Problem details:
Exactly as written, transcribe the lines that run from the one containing "Select the Ficheiros" to the end of the records below.

Records from a data collection
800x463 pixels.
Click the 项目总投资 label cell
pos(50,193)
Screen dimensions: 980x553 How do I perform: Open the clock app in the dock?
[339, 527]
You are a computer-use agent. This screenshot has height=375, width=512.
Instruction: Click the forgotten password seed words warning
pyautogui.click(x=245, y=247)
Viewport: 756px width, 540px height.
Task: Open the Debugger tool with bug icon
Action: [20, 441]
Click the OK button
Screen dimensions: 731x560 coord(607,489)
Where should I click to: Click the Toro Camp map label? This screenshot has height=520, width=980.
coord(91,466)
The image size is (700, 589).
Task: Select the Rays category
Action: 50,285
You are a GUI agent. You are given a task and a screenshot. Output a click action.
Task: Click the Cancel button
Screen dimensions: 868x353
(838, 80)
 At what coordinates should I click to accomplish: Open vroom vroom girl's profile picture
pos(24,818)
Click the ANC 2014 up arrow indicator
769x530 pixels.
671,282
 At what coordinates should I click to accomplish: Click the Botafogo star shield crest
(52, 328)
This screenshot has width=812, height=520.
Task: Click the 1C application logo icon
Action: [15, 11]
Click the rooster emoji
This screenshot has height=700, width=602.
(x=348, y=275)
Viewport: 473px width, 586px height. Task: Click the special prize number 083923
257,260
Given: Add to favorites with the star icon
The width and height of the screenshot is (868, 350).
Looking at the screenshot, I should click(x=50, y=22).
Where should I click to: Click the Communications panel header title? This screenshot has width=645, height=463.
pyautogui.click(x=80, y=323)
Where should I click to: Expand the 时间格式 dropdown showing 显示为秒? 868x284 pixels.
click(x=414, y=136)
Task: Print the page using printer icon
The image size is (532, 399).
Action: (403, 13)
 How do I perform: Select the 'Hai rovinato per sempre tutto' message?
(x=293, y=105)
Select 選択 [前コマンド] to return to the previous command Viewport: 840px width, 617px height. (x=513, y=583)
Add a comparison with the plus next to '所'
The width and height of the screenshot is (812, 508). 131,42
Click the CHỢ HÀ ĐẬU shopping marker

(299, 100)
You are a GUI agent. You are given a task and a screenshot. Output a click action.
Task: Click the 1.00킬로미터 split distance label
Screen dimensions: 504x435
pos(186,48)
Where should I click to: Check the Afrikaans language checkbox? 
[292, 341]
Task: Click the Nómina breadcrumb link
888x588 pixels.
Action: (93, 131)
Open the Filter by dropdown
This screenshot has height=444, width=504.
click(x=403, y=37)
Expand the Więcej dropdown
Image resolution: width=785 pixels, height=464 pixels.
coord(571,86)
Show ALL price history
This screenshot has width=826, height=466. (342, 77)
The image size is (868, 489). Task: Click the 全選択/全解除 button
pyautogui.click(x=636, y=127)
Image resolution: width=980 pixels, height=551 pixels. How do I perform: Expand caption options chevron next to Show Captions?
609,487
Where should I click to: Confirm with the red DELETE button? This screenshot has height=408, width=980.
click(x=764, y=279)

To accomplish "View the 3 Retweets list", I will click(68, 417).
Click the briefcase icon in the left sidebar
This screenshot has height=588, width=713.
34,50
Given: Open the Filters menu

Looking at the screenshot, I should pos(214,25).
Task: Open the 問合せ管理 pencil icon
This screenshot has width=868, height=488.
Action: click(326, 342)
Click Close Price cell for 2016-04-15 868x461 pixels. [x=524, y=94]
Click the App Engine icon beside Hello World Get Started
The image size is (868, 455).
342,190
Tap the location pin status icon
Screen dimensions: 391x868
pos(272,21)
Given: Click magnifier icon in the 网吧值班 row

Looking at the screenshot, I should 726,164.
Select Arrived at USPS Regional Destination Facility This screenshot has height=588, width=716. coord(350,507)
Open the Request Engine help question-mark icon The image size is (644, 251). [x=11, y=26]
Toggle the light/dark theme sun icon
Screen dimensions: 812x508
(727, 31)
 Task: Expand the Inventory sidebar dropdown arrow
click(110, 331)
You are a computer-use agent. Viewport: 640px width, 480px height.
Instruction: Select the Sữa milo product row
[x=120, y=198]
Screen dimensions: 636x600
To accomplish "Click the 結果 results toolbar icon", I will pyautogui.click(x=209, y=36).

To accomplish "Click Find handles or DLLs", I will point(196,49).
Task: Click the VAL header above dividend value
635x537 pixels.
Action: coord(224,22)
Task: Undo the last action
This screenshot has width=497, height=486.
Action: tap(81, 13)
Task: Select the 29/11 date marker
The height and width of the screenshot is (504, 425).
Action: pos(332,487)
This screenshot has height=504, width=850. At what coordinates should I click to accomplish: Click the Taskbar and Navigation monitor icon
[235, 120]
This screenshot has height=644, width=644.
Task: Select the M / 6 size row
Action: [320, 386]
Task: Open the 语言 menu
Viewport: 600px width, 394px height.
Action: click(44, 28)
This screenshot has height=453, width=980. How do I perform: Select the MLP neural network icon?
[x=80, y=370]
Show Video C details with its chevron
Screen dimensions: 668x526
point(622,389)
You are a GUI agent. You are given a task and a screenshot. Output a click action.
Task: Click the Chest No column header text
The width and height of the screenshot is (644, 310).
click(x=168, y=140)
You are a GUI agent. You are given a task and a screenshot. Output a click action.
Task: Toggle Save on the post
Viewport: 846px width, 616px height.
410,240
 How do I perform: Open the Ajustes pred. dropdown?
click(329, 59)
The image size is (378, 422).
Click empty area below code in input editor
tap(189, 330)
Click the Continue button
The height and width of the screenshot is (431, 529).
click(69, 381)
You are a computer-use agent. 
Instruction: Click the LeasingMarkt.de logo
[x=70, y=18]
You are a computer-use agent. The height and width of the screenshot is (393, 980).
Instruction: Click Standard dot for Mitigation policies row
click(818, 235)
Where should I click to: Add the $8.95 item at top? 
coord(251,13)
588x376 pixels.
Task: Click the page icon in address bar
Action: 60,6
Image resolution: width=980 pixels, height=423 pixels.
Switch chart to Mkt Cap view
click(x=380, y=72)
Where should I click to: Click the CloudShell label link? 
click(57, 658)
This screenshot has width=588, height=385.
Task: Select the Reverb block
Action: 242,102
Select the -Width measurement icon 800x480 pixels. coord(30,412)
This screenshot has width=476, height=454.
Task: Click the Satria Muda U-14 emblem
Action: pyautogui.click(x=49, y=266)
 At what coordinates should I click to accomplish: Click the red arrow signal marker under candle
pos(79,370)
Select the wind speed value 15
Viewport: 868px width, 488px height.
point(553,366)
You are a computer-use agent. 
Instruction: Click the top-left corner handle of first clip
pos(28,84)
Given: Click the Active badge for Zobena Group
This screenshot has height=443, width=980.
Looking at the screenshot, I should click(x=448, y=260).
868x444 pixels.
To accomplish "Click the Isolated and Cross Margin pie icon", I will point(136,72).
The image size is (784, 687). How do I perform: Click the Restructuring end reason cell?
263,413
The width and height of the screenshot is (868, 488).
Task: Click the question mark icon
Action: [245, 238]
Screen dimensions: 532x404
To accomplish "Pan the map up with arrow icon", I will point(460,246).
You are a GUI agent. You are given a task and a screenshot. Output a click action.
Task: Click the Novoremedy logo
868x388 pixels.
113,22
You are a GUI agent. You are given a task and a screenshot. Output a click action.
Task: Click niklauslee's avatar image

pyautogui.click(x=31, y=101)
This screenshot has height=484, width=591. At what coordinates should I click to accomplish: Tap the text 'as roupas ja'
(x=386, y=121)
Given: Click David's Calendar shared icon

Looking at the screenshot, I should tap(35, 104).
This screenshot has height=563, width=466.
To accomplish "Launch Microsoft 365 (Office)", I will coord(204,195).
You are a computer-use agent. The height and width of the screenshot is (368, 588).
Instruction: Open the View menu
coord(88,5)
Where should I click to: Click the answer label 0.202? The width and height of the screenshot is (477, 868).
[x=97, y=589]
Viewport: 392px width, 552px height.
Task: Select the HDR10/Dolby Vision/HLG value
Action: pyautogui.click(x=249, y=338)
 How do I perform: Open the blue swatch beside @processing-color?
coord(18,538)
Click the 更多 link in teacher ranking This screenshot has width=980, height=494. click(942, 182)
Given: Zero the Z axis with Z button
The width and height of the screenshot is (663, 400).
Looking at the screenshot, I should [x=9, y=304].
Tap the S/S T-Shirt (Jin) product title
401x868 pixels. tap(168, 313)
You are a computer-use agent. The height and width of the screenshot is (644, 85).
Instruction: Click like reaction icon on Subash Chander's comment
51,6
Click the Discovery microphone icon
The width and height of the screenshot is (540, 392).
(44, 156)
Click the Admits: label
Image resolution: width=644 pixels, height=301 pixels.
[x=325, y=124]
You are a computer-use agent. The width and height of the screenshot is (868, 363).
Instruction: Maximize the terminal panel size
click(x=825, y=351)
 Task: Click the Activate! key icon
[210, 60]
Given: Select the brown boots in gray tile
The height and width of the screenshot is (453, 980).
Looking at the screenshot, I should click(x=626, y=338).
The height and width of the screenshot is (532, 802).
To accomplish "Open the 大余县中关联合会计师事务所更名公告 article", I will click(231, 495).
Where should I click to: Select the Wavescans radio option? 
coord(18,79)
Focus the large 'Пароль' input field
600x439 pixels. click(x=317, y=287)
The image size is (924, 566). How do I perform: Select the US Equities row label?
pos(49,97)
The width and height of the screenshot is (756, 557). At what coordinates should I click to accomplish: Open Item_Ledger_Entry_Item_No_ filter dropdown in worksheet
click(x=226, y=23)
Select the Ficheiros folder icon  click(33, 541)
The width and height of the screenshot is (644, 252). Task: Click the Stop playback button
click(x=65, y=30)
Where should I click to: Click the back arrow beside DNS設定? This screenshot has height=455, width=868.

Your solution:
Select the Ficheiros folder icon  click(33, 541)
The width and height of the screenshot is (644, 252). Task: Click the Stop playback button
click(x=65, y=30)
Where should I click to: Click the back arrow beside DNS設定? This screenshot has height=455, width=868.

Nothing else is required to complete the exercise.